Create a table that uses hybrid row-column storage

Specify "STORE_TYPE" = "column_with_row" in the PROPERTIES at table creation.

note
  • The table must be a Primary Key table.
  • The length of the __row column cannot exceed 1 MB.
  • Columns cannot be of data types like ARRAY, MAP, and STRUCT.
CREATE TABLE users (
id bigint not null,
country string,
city string,
revenue bigint
)
PRIMARY KEY (id)
DISTRIBUTED by HASH (id)
PROPERTIES ("store_type" = "column_with_row");

Insert, delete, and update data

Similar to a table that uses columnar storage, you can insert, delete, and update data on a table that uses hybrid row-column storage by data loading and DML statements. This section demonstrates how to run DML statements on the above table with hybrid row-column storage.

  1. Insert a data row.

    1. INSERT INTO users (id, country, city, revenue)
      VALUES
      (1, 'USA', 'New York', 5000),
      (2, 'UK', 'London', 4500),
      (3, 'France', 'Paris', 6000),
      (4, 'Germany', 'Berlin', 4000),
      (5, 'Japan', 'Tokyo', 7000),
      (6, 'Australia', 'Sydney', 7500);
  2. Delete a data row.

    DELETE FROM users WHERE id = 6;
  3. Update a data row.

    UPDATE users SET revenue = 6500 WHERE id = 4;

Query data

This section uses a point query as an example. Point queries take a short circuit, directly querying data in row storage, which can improve query performance.

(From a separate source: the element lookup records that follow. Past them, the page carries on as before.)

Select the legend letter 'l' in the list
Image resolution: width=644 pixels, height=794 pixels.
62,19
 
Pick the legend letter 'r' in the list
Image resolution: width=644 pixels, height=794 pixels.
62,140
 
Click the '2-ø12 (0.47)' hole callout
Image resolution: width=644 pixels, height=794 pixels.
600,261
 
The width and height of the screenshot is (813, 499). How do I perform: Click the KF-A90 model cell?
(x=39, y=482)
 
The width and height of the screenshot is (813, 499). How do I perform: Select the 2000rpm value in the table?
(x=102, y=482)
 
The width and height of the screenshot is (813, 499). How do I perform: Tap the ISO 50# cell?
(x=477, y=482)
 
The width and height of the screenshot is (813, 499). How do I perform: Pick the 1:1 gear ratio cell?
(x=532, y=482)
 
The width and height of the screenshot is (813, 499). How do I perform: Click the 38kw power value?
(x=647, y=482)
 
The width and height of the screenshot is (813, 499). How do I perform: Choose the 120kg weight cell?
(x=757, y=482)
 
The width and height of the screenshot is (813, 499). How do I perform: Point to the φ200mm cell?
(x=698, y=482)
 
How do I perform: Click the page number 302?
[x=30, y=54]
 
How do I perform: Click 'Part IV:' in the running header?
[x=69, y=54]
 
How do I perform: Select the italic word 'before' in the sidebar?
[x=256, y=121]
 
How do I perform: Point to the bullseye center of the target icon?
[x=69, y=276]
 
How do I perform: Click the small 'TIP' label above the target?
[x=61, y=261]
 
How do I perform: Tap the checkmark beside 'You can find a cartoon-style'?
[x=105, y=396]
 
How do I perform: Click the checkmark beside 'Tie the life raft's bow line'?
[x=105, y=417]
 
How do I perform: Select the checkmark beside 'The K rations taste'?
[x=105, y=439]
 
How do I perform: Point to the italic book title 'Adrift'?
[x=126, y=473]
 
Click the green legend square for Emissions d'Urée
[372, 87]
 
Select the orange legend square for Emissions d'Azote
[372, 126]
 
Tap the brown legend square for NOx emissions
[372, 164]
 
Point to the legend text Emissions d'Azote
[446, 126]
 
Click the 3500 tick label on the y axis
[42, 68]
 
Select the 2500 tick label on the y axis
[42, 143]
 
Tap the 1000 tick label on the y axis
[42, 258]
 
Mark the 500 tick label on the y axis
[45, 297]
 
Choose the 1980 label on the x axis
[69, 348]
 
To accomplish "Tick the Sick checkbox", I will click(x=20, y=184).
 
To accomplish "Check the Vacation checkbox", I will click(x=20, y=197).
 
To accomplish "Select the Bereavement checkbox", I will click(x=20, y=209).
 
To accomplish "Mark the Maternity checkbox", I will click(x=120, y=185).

The following example still uses the above table with hybrid row-column storage. After the table creation and data modification operations mentioned above, the table stores the data as follows:

MySQL [example_db]> SELECT * FROM users ORDER BY id;
+------+---------+----------+---------+
| id | country | city | revenue |
+------+---------+----------+---------+
| 1 | USA | New York | 5000 |
| 2 | UK | London | 4500 |
| 3 | France | Paris | 6000 |
| 4 | Germany | Berlin | 6500 |
| 5 | Japan | Tokyo | 7000 |
+------+---------+----------+---------+
5 rows in set (0.03 sec)
  1. Make sure that the system enables short circuiting for queries. Once short circuiting for queries is enabled, queries that meet certain criteria (to evaluate whether the query is a point query) take a short circuit to scan data in row-oriented storage.

    SHOW VARIABLES LIKE '%enable_short_circuit%';

    If the short circuiting for queries is not enabled, run the SET enable_short_circuit = true; command to set the variable enable_short_circuit to true.

  2. Query data. If the query meets the criteria that conditional columns in the WHERE clause include all primary key columns, and the operators in the WHERE clause are = or IN, the query takes the shortcut.

    note

    The conditional columns in the WHERE clause can include additional columns beyond all primary key columns.

    SELECT * FROM users WHERE id=1;
  3. Check the query plan to verify whether the query can use the short circuit. If the query plan includes Short Circuit Scan: true, the query can take the short circuit.

    MySQL [example_db]> EXPLAIN SELECT * FROM users WHERE id=1;
    +---------------------------------------------------------+
    | Explain String |
    +---------------------------------------------------------+
    | PLAN FRAGMENT 0 |
    | OUTPUT EXPRS:1: id | 2: country | 3: city | 4: revenue |
    | PARTITION: RANDOM |
    | |
    | RESULT SINK |
    | |
    | 0:OlapScanNode |
    | TABLE: users |
    | PREAGGREGATION: OFF. Reason: null |
    | PREDICATES: 1: id = 1 |
    | partitions=1/1 |
    | rollup: users |
    | tabletRatio=1/6 |
    | tabletList=10184 |
    | cardinality=-1 |
    | avgRowSize=0.0 |
    | Short Circuit Scan: true | -- The query can use the shortcut.
    +---------------------------------------------------------+
    17 rows in set (0.00 sec)

Use prepared statements

You can use the prepared statements to query data in the tables with hybrid row-column storage.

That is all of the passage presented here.